__Action item__:
Among the records that follow, set down only the lines from the one containing "Taiwan (106, 85)" to the one containing "Rathaus-Serviceportal - Onlinedienste", both included, exactly.

[Dataset entries]

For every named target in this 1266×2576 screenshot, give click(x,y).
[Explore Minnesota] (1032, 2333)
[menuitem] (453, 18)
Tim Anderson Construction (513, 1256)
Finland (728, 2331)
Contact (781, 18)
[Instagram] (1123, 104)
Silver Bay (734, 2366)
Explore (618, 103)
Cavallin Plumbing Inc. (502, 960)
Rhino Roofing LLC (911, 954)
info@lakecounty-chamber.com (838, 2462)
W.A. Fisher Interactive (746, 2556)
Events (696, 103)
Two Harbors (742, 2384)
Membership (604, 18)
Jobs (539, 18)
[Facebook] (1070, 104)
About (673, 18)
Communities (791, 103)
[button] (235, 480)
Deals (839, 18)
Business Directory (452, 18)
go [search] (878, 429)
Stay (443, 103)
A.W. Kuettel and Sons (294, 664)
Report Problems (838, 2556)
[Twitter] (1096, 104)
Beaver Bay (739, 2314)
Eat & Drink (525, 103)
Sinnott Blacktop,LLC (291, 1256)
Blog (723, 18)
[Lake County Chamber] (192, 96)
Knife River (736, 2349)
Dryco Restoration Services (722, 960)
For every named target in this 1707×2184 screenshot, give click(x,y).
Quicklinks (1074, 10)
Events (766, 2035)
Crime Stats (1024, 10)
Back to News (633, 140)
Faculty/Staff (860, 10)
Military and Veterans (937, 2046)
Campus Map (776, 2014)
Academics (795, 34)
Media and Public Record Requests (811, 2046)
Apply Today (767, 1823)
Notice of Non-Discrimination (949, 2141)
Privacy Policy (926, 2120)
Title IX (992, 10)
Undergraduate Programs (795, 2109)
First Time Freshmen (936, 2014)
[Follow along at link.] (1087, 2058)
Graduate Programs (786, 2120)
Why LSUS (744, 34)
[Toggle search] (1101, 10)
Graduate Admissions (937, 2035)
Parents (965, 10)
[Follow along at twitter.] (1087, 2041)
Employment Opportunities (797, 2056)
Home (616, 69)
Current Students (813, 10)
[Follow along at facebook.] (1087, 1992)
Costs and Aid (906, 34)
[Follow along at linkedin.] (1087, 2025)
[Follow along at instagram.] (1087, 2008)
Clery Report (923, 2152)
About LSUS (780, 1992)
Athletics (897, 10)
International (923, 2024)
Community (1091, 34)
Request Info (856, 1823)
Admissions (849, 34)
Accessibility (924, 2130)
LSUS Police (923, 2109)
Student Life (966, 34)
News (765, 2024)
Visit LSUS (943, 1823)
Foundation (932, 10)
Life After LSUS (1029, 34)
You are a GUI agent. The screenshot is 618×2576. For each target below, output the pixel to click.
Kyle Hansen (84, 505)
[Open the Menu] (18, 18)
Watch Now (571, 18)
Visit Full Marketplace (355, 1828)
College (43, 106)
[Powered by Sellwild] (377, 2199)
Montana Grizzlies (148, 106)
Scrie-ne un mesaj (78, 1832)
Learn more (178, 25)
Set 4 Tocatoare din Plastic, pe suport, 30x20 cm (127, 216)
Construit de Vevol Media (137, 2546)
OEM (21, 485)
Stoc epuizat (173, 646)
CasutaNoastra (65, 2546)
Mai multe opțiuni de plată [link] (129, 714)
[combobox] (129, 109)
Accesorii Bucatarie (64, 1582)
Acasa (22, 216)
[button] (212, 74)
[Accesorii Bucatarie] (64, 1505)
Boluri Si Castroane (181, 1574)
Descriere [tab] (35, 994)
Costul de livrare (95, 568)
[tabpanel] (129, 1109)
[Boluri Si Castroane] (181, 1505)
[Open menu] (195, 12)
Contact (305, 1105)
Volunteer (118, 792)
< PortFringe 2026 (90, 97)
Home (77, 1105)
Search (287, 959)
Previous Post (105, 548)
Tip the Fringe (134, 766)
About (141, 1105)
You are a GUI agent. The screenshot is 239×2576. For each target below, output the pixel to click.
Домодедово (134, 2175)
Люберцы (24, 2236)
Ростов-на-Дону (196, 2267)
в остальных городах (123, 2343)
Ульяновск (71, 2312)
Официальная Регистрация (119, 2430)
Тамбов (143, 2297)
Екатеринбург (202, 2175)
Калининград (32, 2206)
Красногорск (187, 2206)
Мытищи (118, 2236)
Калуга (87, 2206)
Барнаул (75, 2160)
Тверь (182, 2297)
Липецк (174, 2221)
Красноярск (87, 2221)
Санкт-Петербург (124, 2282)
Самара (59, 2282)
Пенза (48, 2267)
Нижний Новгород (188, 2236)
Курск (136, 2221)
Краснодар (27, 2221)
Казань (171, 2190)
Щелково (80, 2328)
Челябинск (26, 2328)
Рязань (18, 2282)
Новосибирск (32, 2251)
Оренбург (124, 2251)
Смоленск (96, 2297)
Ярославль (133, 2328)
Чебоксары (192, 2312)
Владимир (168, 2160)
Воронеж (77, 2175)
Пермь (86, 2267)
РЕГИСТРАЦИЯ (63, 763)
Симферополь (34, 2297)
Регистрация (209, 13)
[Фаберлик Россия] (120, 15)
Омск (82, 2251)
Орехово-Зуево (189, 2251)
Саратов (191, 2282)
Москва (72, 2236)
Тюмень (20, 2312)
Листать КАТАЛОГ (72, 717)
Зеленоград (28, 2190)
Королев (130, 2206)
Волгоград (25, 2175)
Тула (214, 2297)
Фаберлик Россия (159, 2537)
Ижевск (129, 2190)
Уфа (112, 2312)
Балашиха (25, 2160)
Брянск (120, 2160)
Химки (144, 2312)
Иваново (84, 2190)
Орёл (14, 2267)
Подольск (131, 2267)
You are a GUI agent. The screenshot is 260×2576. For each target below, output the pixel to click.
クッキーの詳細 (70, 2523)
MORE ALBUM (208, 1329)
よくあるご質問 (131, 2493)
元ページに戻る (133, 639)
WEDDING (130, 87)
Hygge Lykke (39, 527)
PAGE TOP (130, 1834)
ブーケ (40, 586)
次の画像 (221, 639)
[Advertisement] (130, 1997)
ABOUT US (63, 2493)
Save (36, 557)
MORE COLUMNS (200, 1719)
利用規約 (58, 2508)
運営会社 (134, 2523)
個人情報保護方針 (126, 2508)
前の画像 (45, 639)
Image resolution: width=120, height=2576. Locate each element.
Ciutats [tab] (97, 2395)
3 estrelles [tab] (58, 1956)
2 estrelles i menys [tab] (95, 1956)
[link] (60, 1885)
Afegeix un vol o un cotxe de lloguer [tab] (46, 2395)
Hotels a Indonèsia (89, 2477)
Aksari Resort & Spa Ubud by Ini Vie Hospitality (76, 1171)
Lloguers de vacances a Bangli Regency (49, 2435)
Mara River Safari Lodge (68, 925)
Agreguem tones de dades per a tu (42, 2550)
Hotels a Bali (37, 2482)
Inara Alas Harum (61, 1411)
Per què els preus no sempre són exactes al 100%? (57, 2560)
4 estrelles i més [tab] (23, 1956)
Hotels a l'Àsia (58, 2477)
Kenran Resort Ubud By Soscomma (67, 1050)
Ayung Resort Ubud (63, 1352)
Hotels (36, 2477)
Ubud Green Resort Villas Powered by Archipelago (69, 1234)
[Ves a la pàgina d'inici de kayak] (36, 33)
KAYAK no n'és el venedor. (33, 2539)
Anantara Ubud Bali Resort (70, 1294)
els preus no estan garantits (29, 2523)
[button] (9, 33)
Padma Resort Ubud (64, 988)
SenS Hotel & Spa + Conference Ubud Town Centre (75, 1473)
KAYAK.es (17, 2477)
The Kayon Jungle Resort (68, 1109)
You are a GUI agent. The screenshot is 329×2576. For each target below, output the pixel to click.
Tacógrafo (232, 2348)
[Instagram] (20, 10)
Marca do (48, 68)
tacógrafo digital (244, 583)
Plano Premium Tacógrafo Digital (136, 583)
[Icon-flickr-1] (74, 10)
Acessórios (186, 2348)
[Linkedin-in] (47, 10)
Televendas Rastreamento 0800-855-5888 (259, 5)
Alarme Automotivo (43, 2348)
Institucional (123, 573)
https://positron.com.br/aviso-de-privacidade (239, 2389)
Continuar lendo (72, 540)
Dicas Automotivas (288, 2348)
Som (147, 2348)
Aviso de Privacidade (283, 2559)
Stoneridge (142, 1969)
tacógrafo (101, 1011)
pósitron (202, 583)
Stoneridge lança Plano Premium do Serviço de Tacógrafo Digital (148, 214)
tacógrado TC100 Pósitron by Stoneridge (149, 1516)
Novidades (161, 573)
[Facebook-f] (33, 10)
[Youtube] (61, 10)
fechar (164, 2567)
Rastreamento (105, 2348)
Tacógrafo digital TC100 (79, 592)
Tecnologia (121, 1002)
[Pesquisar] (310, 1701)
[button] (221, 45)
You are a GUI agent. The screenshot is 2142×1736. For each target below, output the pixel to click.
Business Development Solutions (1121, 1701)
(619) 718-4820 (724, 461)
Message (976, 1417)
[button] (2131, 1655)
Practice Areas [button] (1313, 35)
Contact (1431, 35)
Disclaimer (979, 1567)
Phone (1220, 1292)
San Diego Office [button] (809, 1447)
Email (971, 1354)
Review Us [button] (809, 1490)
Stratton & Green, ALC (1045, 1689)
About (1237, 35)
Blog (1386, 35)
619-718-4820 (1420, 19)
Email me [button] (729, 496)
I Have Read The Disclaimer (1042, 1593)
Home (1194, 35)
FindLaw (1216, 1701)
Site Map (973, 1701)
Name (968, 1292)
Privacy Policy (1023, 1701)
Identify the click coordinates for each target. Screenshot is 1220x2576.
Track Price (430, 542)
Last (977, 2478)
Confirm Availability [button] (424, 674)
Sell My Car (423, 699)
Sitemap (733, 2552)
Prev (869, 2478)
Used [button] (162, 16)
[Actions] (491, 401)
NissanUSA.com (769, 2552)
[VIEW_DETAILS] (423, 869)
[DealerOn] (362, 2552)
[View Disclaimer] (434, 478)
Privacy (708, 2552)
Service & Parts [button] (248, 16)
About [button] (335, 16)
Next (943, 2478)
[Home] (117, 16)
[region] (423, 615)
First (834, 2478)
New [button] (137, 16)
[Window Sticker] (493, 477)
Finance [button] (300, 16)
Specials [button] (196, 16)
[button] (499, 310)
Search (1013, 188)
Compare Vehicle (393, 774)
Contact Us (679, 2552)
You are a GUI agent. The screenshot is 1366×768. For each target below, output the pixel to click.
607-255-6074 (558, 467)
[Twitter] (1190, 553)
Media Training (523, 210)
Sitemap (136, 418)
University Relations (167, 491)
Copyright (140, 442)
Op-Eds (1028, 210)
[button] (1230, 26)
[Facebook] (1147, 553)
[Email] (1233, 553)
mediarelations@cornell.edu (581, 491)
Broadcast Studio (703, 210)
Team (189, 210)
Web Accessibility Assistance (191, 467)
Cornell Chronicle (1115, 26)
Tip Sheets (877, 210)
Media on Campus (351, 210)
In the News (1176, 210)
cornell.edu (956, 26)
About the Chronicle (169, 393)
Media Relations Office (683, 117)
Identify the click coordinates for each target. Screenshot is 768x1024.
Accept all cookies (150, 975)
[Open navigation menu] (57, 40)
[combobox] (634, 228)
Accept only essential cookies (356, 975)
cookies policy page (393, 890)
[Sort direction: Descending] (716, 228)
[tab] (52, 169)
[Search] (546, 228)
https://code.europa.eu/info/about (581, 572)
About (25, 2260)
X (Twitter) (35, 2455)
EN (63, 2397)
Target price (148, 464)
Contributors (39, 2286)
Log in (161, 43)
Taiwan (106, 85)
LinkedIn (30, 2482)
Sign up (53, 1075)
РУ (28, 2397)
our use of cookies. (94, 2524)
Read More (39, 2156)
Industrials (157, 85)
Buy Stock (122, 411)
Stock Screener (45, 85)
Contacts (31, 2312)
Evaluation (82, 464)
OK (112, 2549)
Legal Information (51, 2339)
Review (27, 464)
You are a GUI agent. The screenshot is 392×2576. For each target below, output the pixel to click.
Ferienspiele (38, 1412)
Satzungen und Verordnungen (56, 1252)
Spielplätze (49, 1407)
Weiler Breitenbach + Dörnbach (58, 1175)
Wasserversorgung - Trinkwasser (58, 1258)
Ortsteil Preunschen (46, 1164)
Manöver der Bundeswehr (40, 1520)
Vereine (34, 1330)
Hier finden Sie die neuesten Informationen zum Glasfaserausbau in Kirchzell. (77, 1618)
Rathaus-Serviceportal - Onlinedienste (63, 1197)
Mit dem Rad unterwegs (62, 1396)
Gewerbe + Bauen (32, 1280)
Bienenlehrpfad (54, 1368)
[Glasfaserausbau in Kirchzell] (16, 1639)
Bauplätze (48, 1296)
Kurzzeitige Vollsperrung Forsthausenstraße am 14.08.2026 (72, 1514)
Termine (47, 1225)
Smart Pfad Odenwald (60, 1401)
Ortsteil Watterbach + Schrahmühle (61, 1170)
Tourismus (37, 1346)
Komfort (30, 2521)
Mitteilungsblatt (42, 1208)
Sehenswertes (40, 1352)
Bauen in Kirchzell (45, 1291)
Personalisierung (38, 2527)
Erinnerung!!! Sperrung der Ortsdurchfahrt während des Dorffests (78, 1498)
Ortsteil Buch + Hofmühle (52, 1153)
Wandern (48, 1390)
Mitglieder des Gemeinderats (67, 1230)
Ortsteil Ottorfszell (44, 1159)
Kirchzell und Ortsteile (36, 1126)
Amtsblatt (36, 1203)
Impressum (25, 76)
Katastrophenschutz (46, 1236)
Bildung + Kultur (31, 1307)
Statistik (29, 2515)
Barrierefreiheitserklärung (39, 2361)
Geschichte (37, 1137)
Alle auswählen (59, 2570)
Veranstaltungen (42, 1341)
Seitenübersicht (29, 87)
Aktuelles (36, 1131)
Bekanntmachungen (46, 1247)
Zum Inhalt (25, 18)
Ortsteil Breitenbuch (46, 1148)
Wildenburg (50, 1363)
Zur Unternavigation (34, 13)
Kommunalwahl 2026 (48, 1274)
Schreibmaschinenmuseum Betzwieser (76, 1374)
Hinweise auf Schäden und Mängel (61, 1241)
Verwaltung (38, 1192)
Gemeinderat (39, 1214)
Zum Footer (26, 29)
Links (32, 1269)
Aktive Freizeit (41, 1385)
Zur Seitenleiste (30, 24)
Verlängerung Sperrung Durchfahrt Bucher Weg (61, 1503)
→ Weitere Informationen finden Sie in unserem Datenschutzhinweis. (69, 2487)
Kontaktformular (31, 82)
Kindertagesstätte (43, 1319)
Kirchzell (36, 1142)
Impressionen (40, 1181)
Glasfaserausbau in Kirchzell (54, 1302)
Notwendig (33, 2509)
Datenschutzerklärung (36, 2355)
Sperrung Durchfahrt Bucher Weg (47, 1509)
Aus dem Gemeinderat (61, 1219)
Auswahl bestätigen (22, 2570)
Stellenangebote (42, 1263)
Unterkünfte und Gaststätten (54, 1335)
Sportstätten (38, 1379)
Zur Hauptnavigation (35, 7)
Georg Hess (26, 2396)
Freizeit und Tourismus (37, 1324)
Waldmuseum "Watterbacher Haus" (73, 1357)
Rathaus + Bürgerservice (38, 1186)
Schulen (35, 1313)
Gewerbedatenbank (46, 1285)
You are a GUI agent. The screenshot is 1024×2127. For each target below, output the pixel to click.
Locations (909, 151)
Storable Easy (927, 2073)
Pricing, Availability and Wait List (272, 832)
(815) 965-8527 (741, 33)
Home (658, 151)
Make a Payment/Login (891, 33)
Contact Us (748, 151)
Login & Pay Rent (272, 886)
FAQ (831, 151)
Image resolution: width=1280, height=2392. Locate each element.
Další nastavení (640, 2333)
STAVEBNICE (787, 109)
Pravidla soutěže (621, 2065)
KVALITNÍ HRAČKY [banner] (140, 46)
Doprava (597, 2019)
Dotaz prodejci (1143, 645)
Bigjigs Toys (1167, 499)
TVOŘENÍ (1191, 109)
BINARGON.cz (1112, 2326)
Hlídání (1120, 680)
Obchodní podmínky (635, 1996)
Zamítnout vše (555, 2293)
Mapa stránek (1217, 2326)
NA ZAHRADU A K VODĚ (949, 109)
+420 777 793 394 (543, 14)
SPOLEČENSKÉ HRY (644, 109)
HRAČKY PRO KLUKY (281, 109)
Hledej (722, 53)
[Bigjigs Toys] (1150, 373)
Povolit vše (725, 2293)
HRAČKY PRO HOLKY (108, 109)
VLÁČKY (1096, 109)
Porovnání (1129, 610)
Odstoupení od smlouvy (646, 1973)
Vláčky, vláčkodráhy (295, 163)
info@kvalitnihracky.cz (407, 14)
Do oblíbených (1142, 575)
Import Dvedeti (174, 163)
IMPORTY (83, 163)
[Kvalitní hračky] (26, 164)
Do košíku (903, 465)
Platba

__Answer space__:
Taiwan (106, 85)
LinkedIn (30, 2482)
Sign up (53, 1075)
РУ (28, 2397)
our use of cookies. (94, 2524)
Read More (39, 2156)
Industrials (157, 85)
Buy Stock (122, 411)
Stock Screener (45, 85)
Contacts (31, 2312)
Evaluation (82, 464)
OK (112, 2549)
Legal Information (51, 2339)
Review (27, 464)
You are a GUI agent. The screenshot is 392×2576. For each target below, output the pixel to click.
Ferienspiele (38, 1412)
Satzungen und Verordnungen (56, 1252)
Spielplätze (49, 1407)
Weiler Breitenbach + Dörnbach (58, 1175)
Wasserversorgung - Trinkwasser (58, 1258)
Ortsteil Preunschen (46, 1164)
Manöver der Bundeswehr (40, 1520)
Vereine (34, 1330)
Hier finden Sie die neuesten Informationen zum Glasfaserausbau in Kirchzell. (77, 1618)
Rathaus-Serviceportal - Onlinedienste (63, 1197)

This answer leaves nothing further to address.